Health care Research in Europe

In Italy, food supplements are defined by sector legislation (Directive 2002/46/CE, implemented with the legislative decree 21 May 2004, n. 169) as: “food products intended to integrate the common diet and which constitute a concentrated source of nutrients , such as vitamins and minerals, or other substances having a nutritional or physiological effect, in particular, but not exclusively, amino acids, essential fatty acids, fibers and extracts of vegetable origin, both single and multi-compound, in pre-dosed forms”. There are also ministerial guidelines which contain provisions applicable to food supplements for aspects not harmonized at European level.

The use of plant substances and preparations (botanicals) in supplements was regulated on a regulatory level by the ministerial decree of 9 July 2012, where at the Annex 1 we can find all the permitted plant substances and preparations, such as “Uncaria Tomentosa Willd. (ex Schult.) DC.”.
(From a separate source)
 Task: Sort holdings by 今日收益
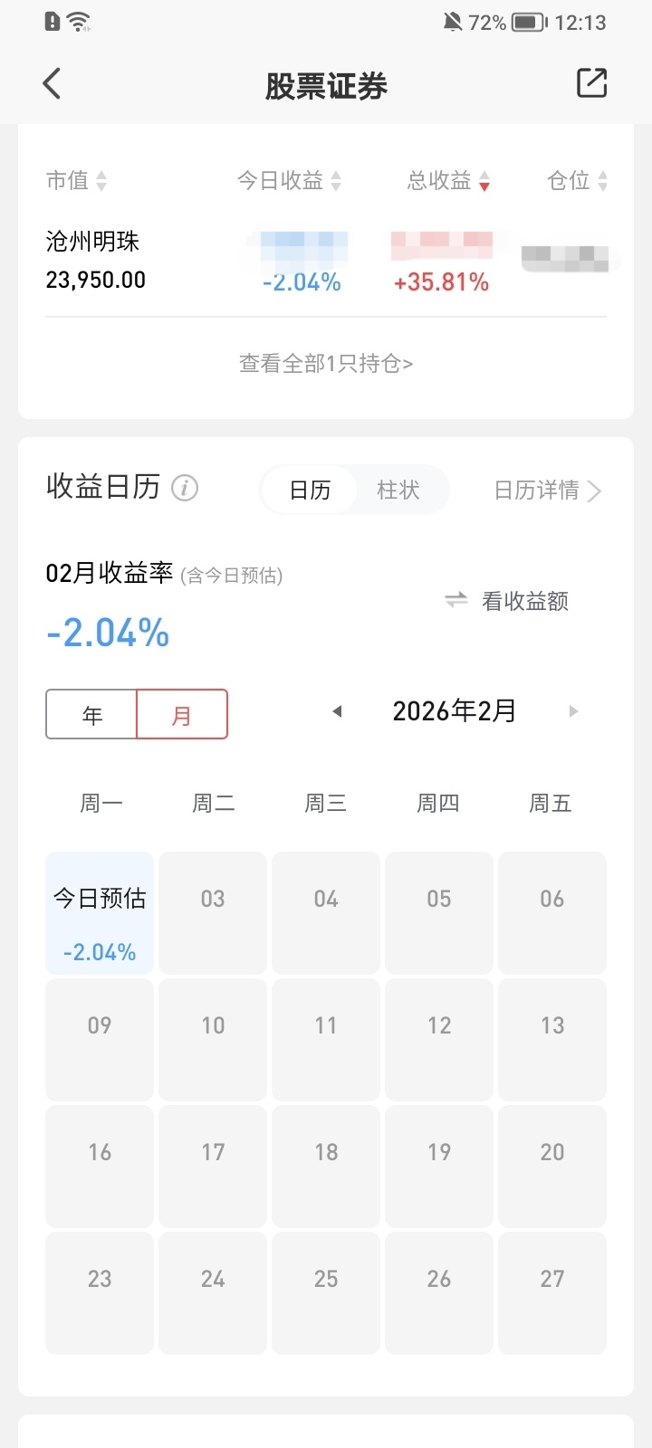289,181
In Europe, use of root (UT) and preparations thereof is not advised for infants under three years of age because of a lack of clinical data. Other contraindicated patients are those waiting to undergo bone marrow or any other organ transplants (2). In Europe, patients are advised to avoid the UT root or extract preparations thereof if receiving or about to receive treatment with any of the following medical interventions: any treatment using immunosuppressant agents: hyperimmunoglobulin therapy (intravenously: i.v.); thymic extracts (i.v.); hormone treatments with animal peptide or protein hormones, such as insulin derived from pigs or cattle: cryoprecipitates or fresh plasma (in hemophiliacs) although standardized factor presents no problem; and passive vaccines made from animal sera which present a risk of serum reaction, although active vaccinations present no risk except for the possibility of a more severe postvaccinational reaction which may be attended with fever. The root bark decoction may, in some patients, result in temporary constipation during the first course of ingestion (3). In patients infected with HIV and in cancer patients, however, rarely, an increase in uric acid may result from an increased lysis of tumor and virally-infected cells. In patients with tumors taking the same extract, a resultant lytic fever may persist for as long as two weeks. In patients with autoimmune diseases or tumors, intermittent constipation and/or diarrhea may occur as a result of additive lactose, both of which are readily treatable with available agents. Patients receiving large doses of chemotherapy and taking a standardized liquid extract of the UT root have sometimes shown a dramatic fall in erythrocytes, which may be the result of increased elimination of damaged cells. The effect can be avoided by taking the extract up to two days prior to and every two to six days following chemotherapy (2).

It is important to note that there are approximately 34 species of cat’s claw and that each species may contain a set of different constituents within that are dependent on:

  1. a) the area the cat’s claw is grown
  2. b) the season the cat’s claw is harvested
  3. c) the extraction process to obtain the cat’s claw powder
  4. d) whether the bark is obtained from the woody vine or root
  5. e) the specific species of cat’s claw (1).


  1. Gonzales, G. F. et al. Medicinal plants from Peru: a review of plants as potential agents against cancer. Anticancer Agents Med. Chem. 6, 429–444 (2006).
  2. Immodal Pharmaka (1995). Krallendorn, Uncaria tomentosa (Willd.) DC Root Extract: Information for Physicians and Dispensing Chemists, Thrid Revised Edition. Volders, Austria: Immodal Pharmaka GmbH, pp. 1-20.
  3. Reinhard, K.H. (1999) Uncaria tomentosa (Willd.) DC.: Cat ́s claw, u~na de gato or sav~entaro. The Journal of Alternative and Complementary Medicine5: 143-151.